Saruman + Pillars of the Kings "reducing" threat

By Fantasty, in Rules questions & answers

Hero Saruman's effect states that any time a player card effect would reduce your threat by any amount, that amount is reduced to 1. Pillars of the Kings says to set your threat level equal to 40. So what would happen if I'm playing Saruman and my threat is 48 and I play Pillars of the Kings? Does my threat become 40, or does the game somehow recognize that in this case my threat is being reduced and so it would only be reduced by 1 to become 47 threat?

My gut tells me that setting is fundamentally different from reducing , so it would still be set to 40. After all, I'm not reducing my threat by any fixed amount. However I also recognize that this may break the way Saruman is meant to be played, so I figured I'd check :)

Page 11 of the online rules reference on Modifiers :

"If a value is “set” to a specific number, the set modifier overrides all non-set modifiers. If multiple set modifiers are in conflict, the most recently resolved set modifier takes precedence."

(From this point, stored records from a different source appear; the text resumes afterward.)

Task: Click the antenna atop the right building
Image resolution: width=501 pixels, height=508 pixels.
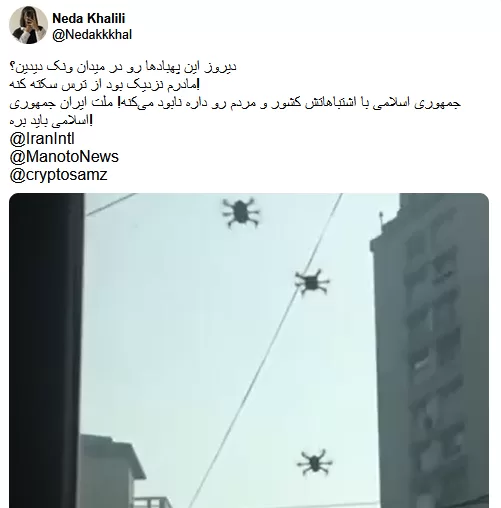Action: coord(382,219)
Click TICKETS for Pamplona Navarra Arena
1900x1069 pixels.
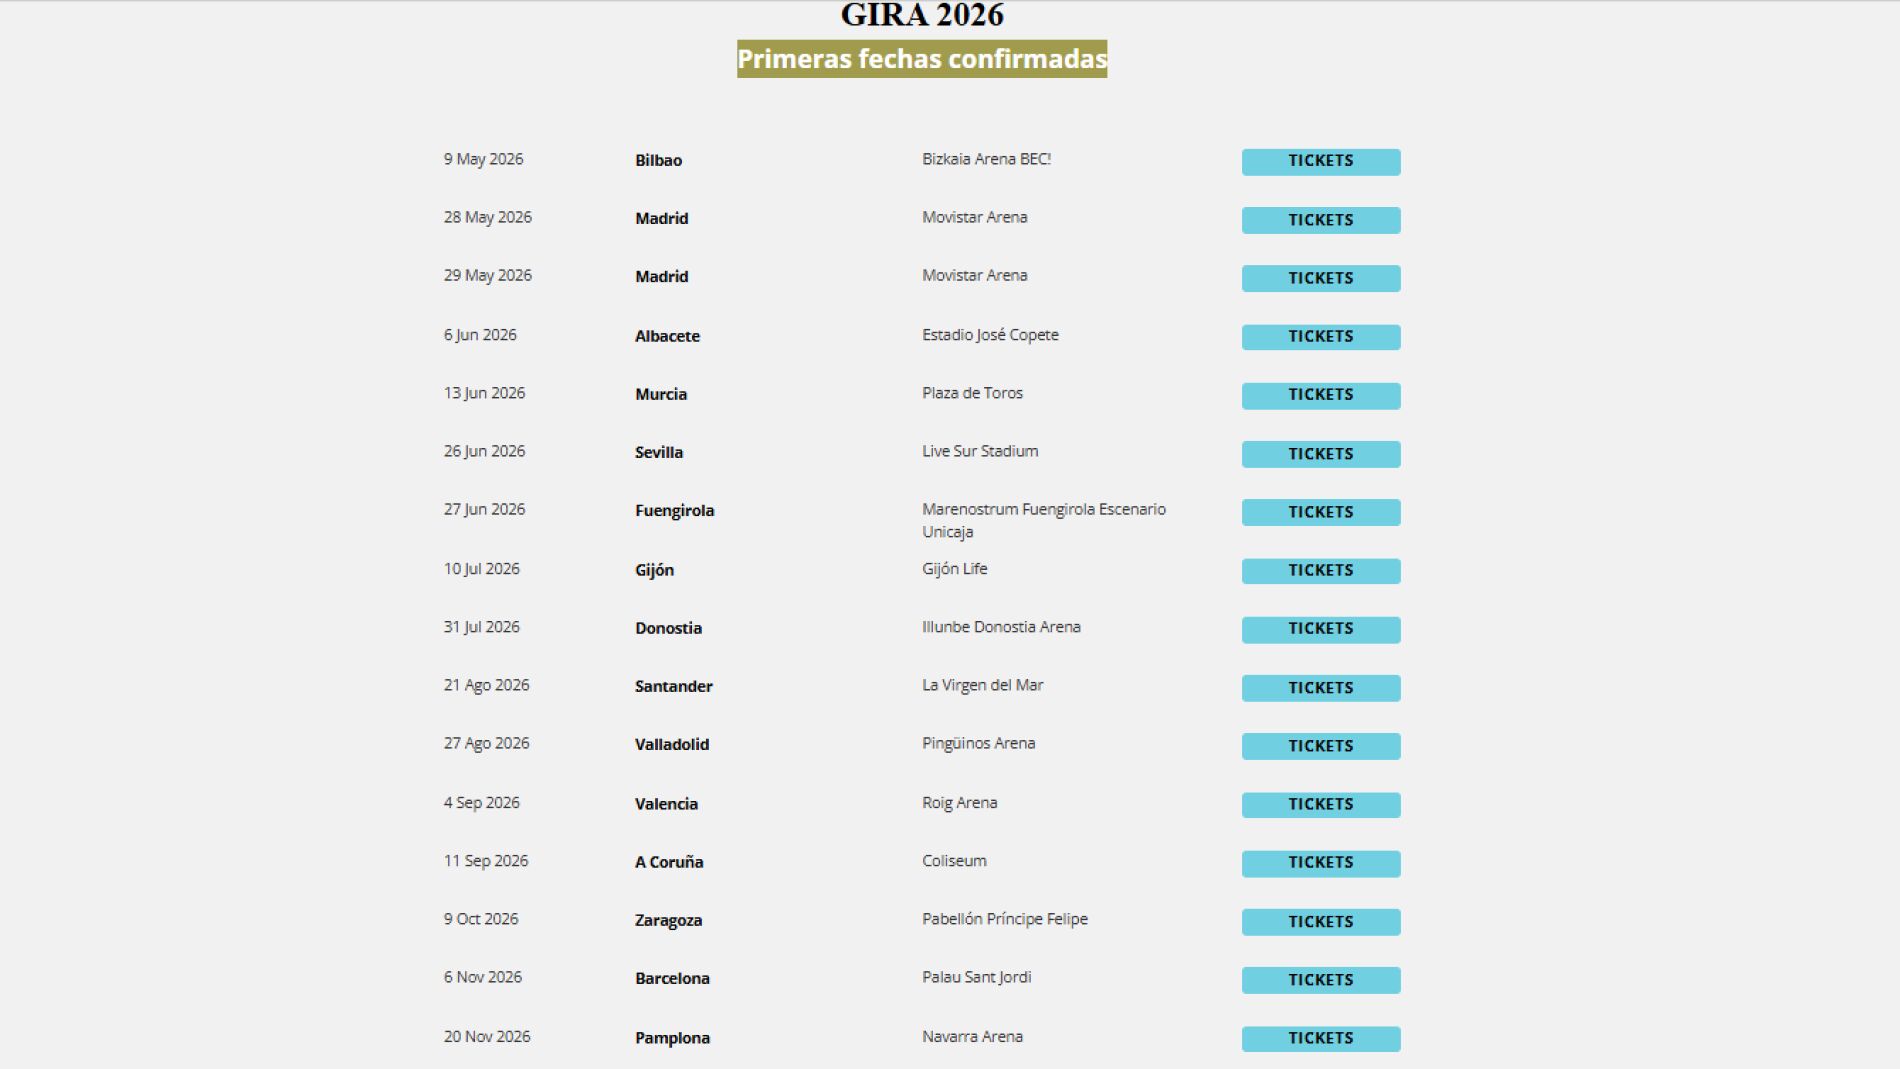click(x=1320, y=1038)
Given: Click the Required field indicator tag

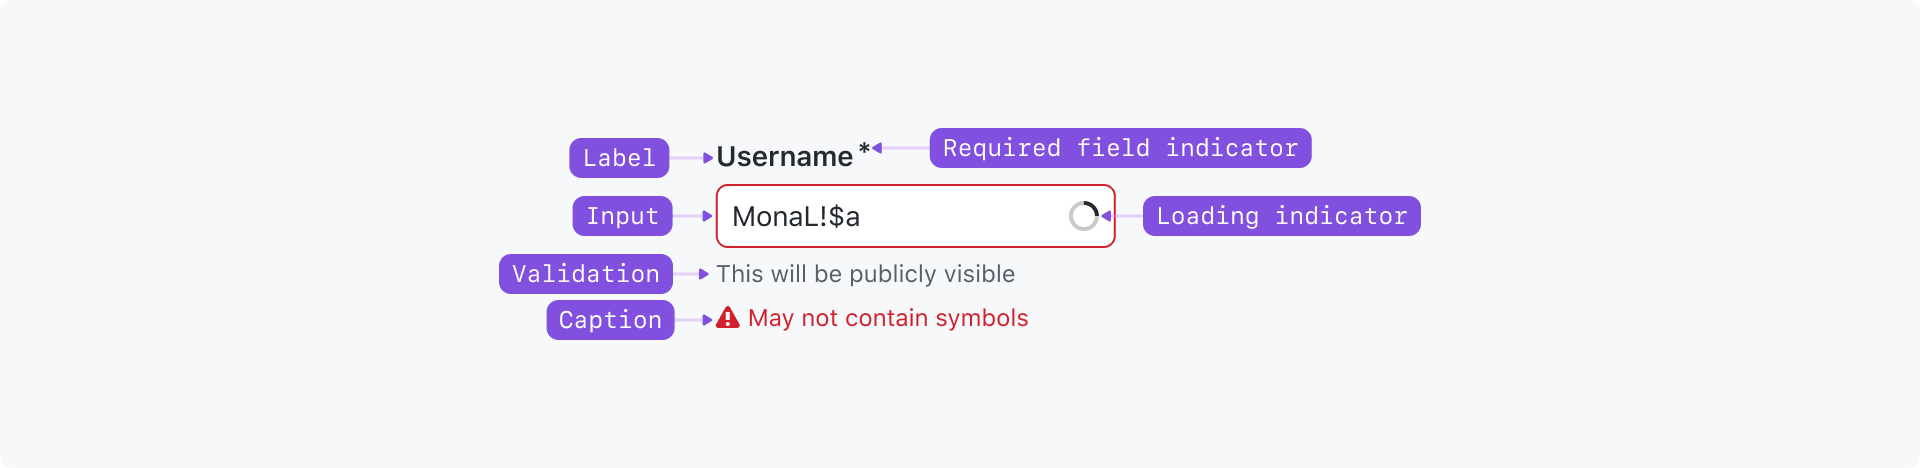Looking at the screenshot, I should point(1120,148).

Saruman's ability is not a set modifier so you should be able to use Pillars of the Kings to set your threat to 40.

EDIT: Naive of me to think what's written the the actual rulebooks matters at this point in the game.

Edited by stimpaksam

I think that Saruman will interact unfavourably with the card. I think it's clear that in your example that the card is reducing your threat. The reason is on the card itself - you get an extra effect if the card raises your threat. If the card can raise your threat, then it can also reduce it.

Presumably the reason the word reduce isn't on the card is because it can do either, unlike other similar cards that set threat to certain amounts.

8 hours ago, Fantasty said:

My gut tells me that setting is fundamentally different from reducing , so it would still be set to 40. After all, I'm not reducing my threat by any fixed amount. However I also recognize that this may break the way Saruman is meant to be played, so I figured I'd check 🙂

I am pretty sure Caleb has already ruled that Pillar of Kings setting your threat down from 4X to 40 is still considered "threat reduction", so it won't work well with Saruman

4 hours ago, Alonewolf87 said:

I am pretty sure Caleb has already ruled that Pillar of Kings setting your threat down from 4X to 40 is still considered "threat reduction", so it won't work well with Saruman

Indeed, there is this ruling:

As Ramshackle Manor and hero Saruman have essentially identical wording re: threat reduction, the OP's attempt to get around Saruman's drawback won't work.

Aww too bad, well thanks for the answers anyway, it does make thematic sense for it to not work as well :)

Normally in this game you have to carefully read the cards like whether an encounter card is revealed or just added, whether a card is played or put into play or whether a card is drawn or added to the hand. But in this case setting and reducing are the same.

This would fundamentally break the scenario The Black Gates if set was ruled to be not a (possibly) reducing function. The reason for the ambiguity is the possibility of it being a reduction or a raise of threat, all encompassed in the word "set." In an opposite effect, I believe that Song of Earendil would also be triggered after resolving this card, if your threat went up.

22 hours ago, stimpaksam said:

Page 11 of the online rules reference on Modifiers :

"If a value is “set” to a specific number, the set modifier overrides all non-set modifiers. If multiple set modifiers are in conflict, the most recently resolved set modifier takes precedence."

Saruman's ability is not a set modifier so you should be able to use Pillars of the Kings to set your threat to 40.

EDIT: Naive of me to think what's written the the actual rulebooks matters at this point in the game.

While you're certainly right that it's very hard to keep track of all the rulings (and ruling reversals), in this instance it's just that you picked a passage not related to the question. That line you quoted instructs you how to play when multiple instances of the word "set" are being used. It doesn't do anything else. In other words, it's just irrelevant to the question (which was" does "set" count as "reduce").